In conclusione, tutti sanno che i ricchi americani e i ricchi europei che vivono in paesi freddi tendono durante i periodi invernali e molto freddi a recarsi nei paesi più caldi, in particolare gli americani in Florida e gli europei in Costa Azzurra, tutto questo perché soprattutto per gli anziani è più benefico il clima caldo che non quello freddo a cui invece sarebbero esposti rimanendo nelle loro abitazioni usuali. È infatti ben conosciuto che per le malattie reumatiche ed artrosiche, per le malattie cardiorespiratorie, per la depressione un clima più temperato e caldo è molto migliore che un clima freddo. Quindi ci dobbiamo aspettare che un segmento significativo della popolazione, in particolare quella degli anziani, che tenderà tra l’altro ad aumentare significativamente nei prossimi decenni, e coloro che soffrono di malattie croniche, quali le malattie reumatiche ed artrosiche, le malattie cardiovascolari e polmonari e le malattie depressive, potrebbero beneficiare significativamente dall’innalzamento della temperatura che si verificherà, almeno in Europa e nei paesi avanzati. Inoltre già la natura ci dice tutto ciò: gli animali che se lo possono permettere, cioè quelli con le ali, tendono abitualmente a trasferirsi dai climi freddi a quelli più caldi sobbarcandosi giornate e giornate di viaggio, con anche una certa mortalità associata, ma certamente non rinunciano al clima più temperato e caldo rispetto al clima più freddo ed umido.

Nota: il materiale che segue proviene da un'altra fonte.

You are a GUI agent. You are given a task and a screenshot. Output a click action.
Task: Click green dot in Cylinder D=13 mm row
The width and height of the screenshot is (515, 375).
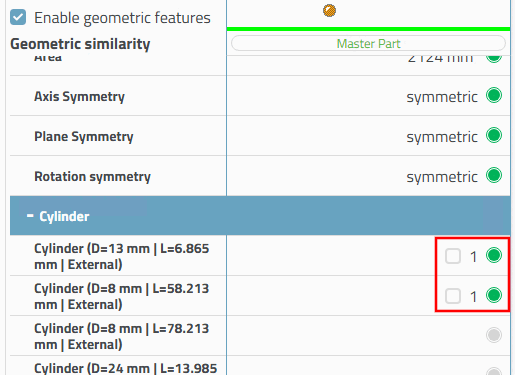pyautogui.click(x=494, y=255)
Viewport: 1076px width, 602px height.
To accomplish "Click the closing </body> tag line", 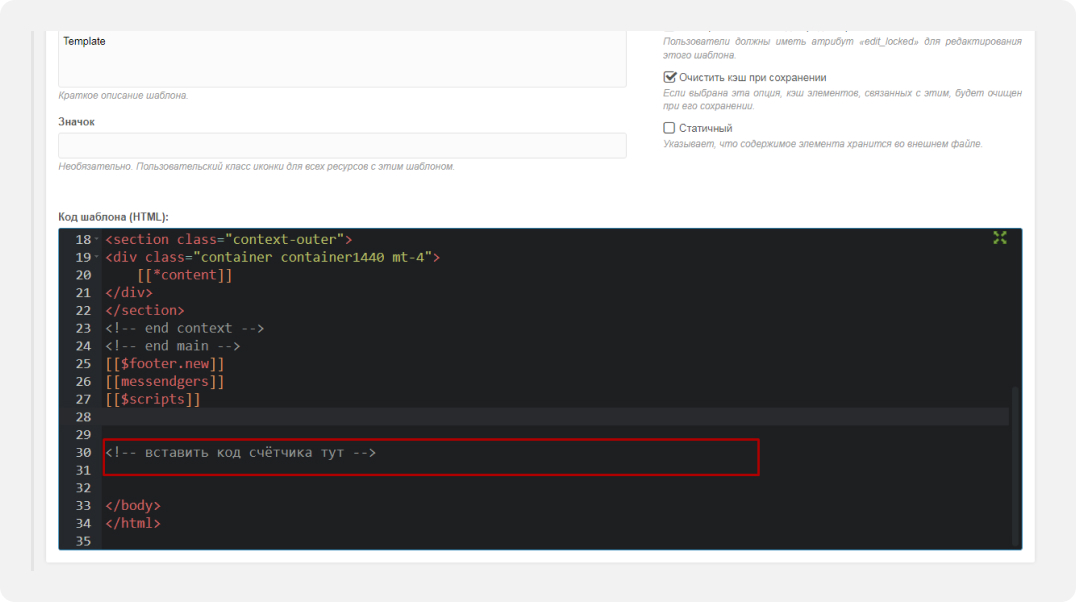I will tap(132, 506).
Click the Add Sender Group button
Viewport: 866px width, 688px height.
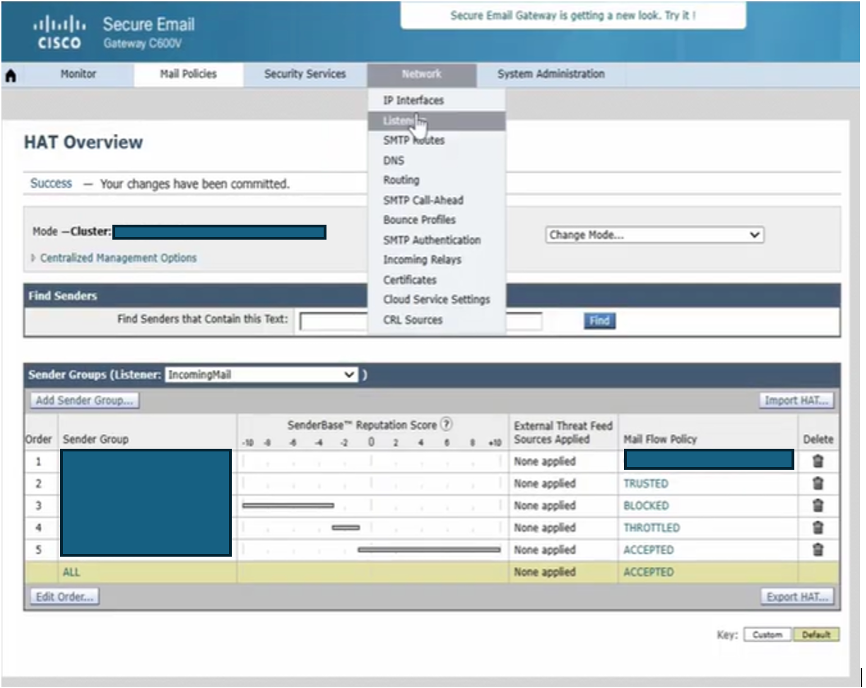tap(84, 401)
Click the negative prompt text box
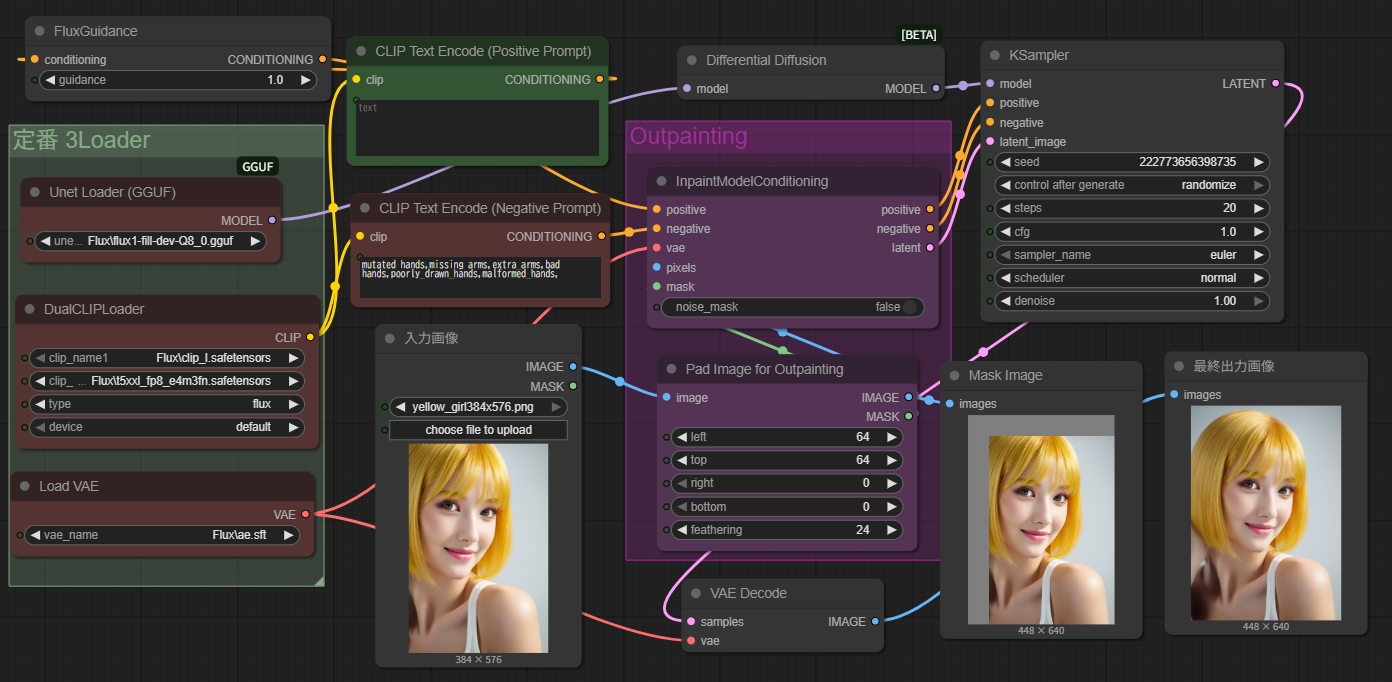This screenshot has width=1392, height=682. 479,277
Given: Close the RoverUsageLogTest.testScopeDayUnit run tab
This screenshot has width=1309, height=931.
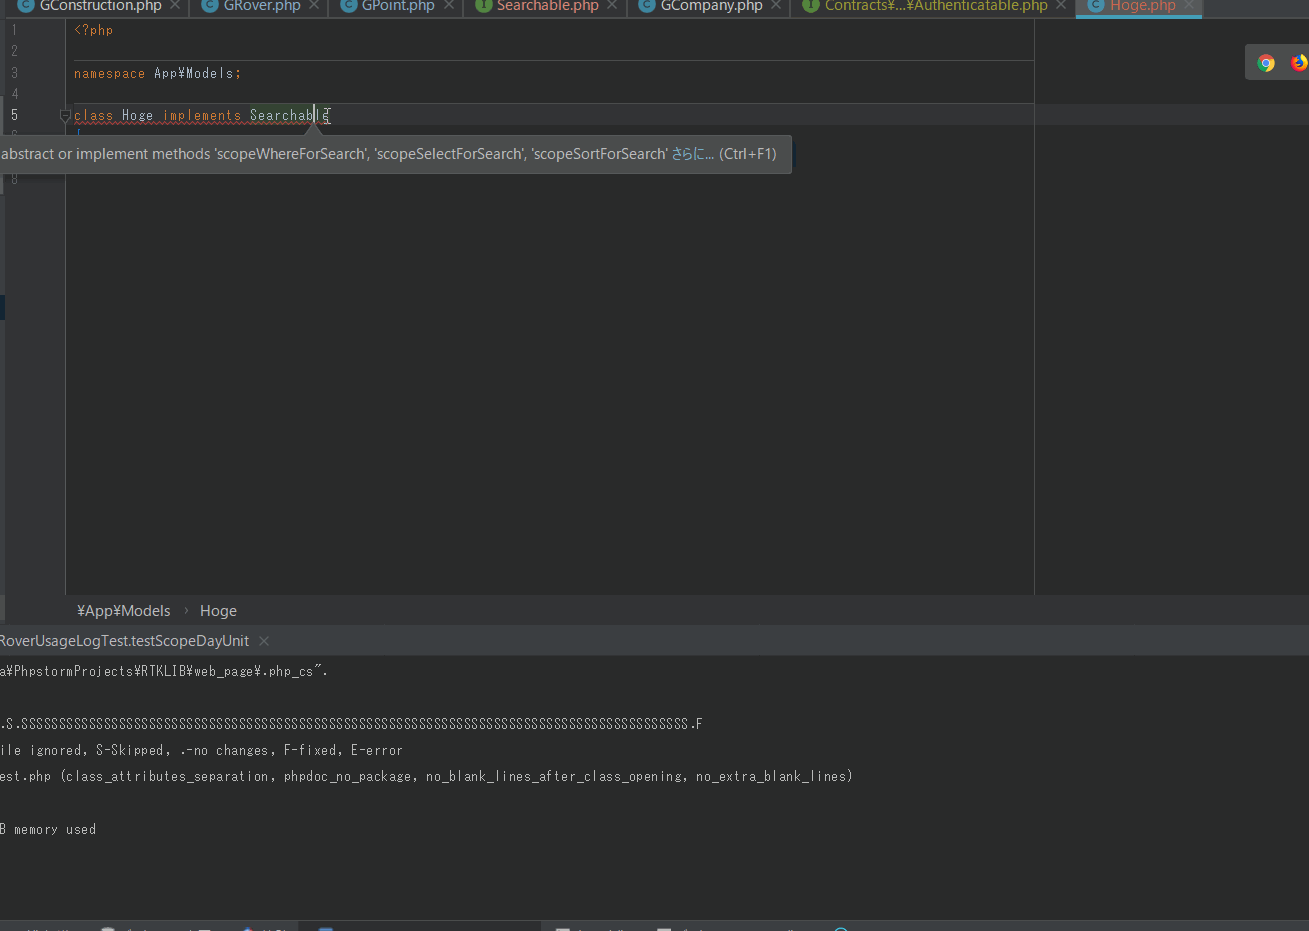Looking at the screenshot, I should [x=264, y=641].
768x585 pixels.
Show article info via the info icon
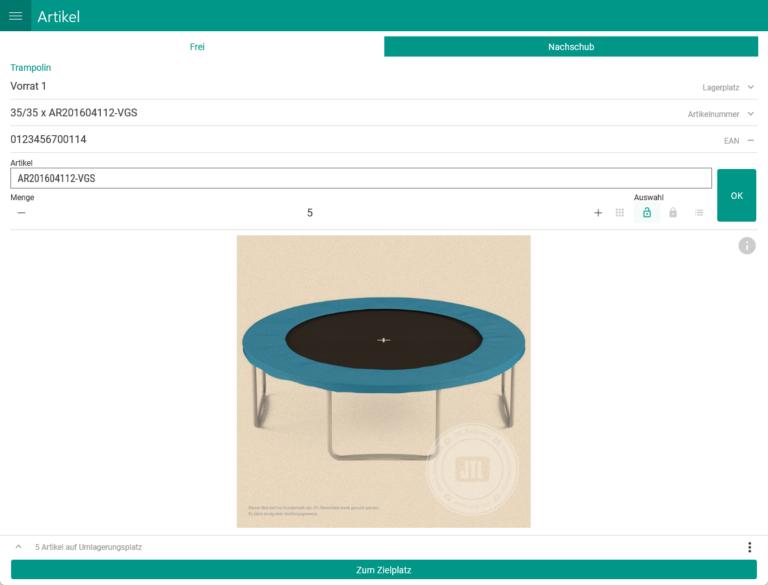(x=747, y=246)
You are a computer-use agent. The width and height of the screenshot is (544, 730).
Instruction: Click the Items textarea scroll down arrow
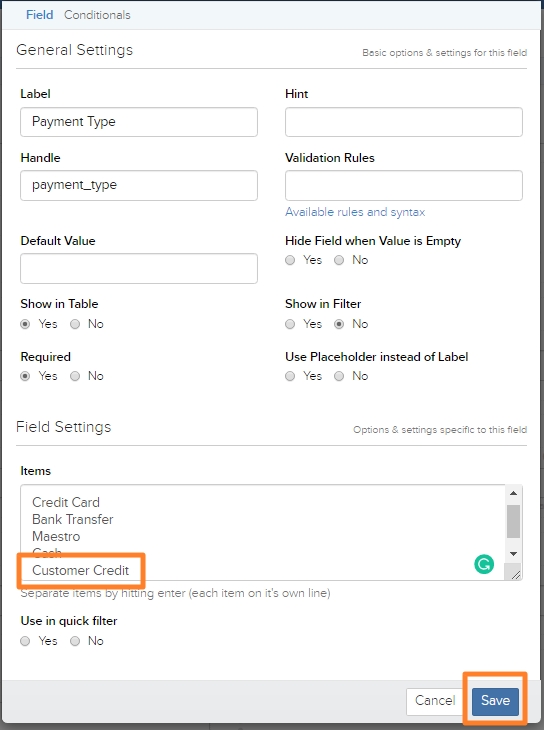coord(513,554)
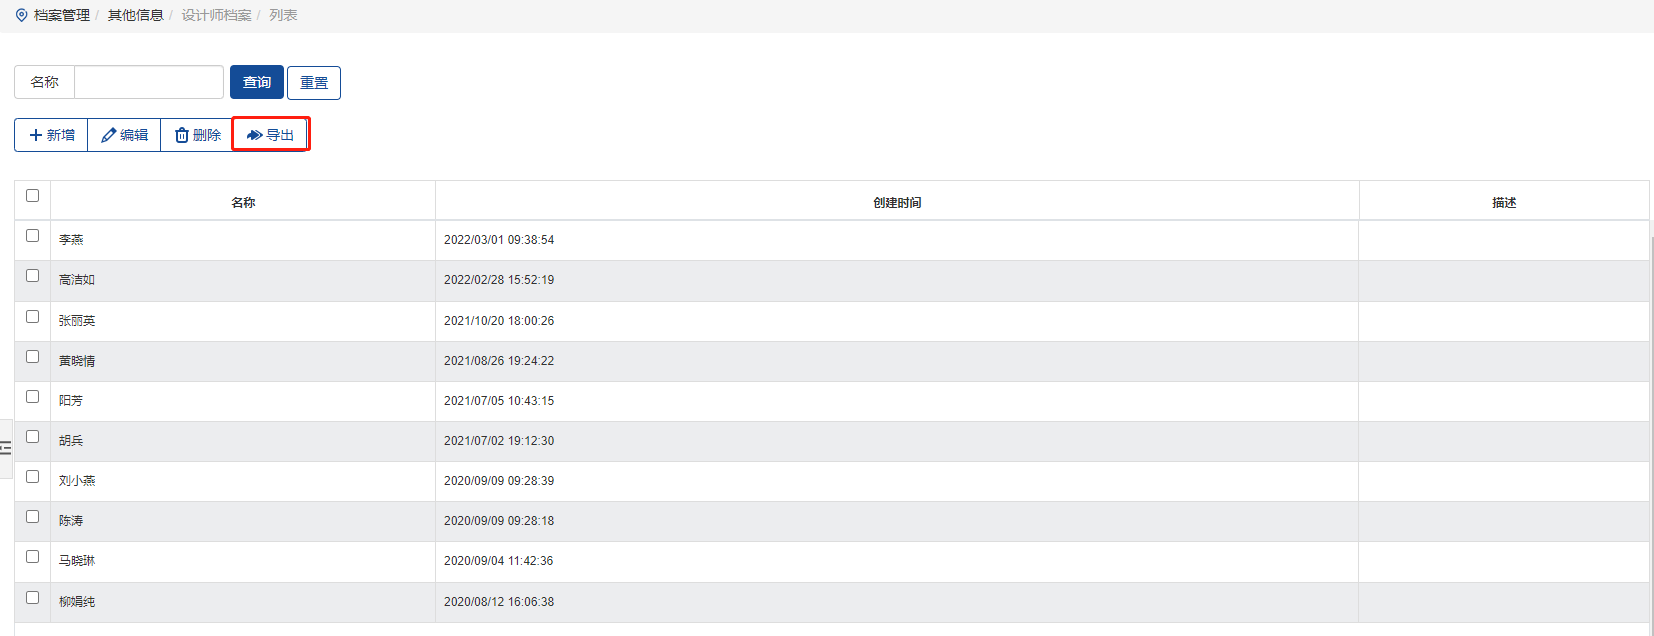Click the 导出 export arrow icon

point(255,135)
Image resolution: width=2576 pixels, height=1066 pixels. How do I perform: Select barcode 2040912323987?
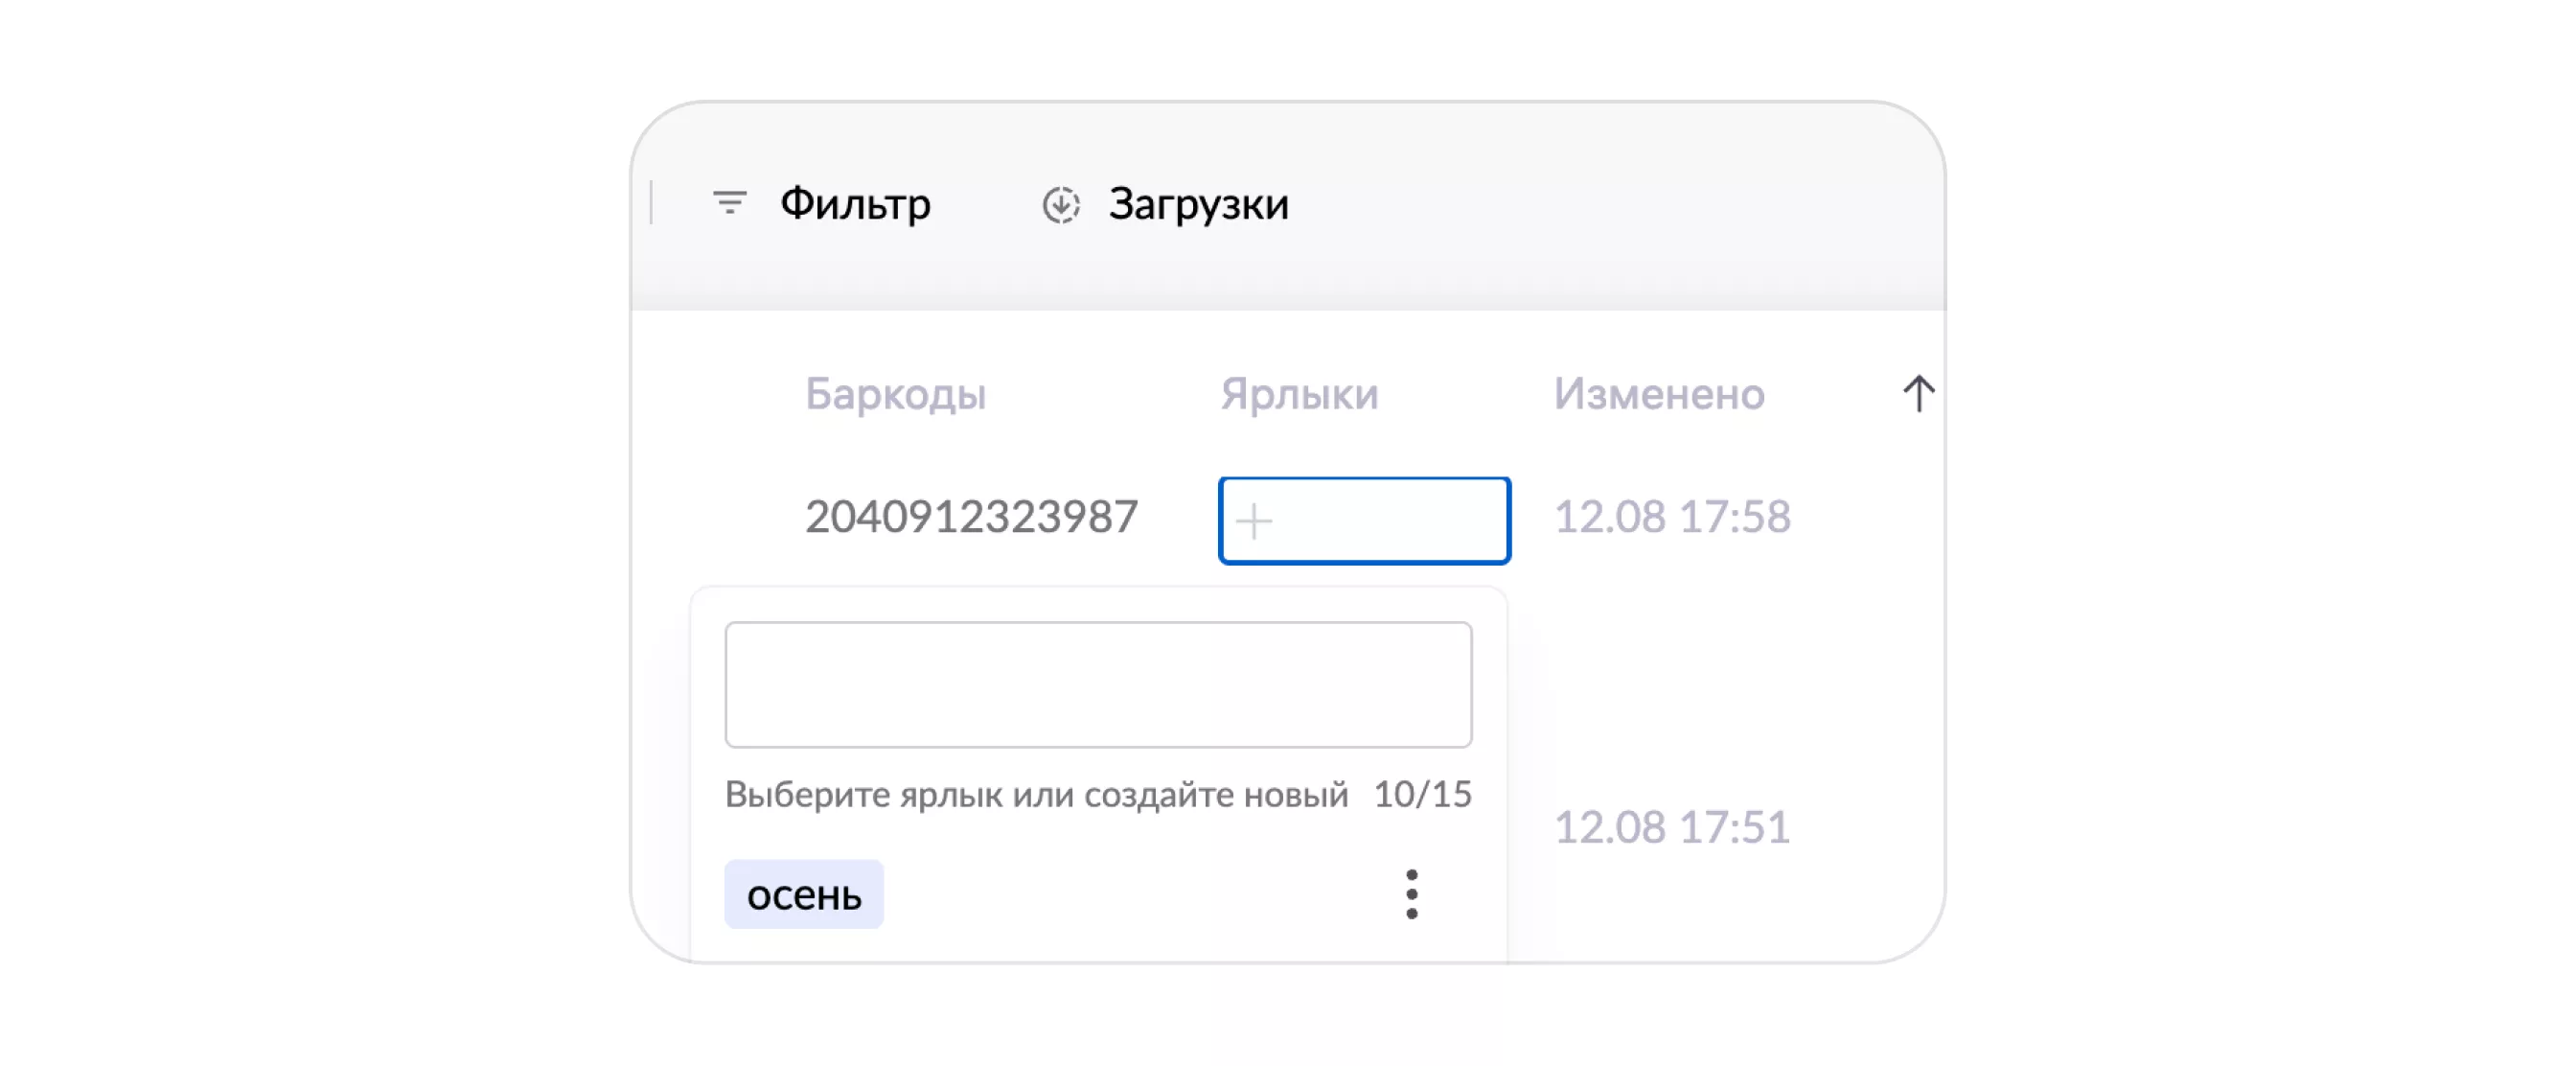coord(971,517)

In conclusione, tutto quanto viene oggi comunque riferito in maniera spesso catastrofica e negativa dalle organizzazioni mondiali deputate al controllo della salute, rimangono comunque nient’altro che previsioni e non certezze e su questa linea dobbiamo comportarci nell’ambito della salute. Senza escludere peraltro che il riscaldamento del pianeta possa beneficiare almeno una parte della popolazione.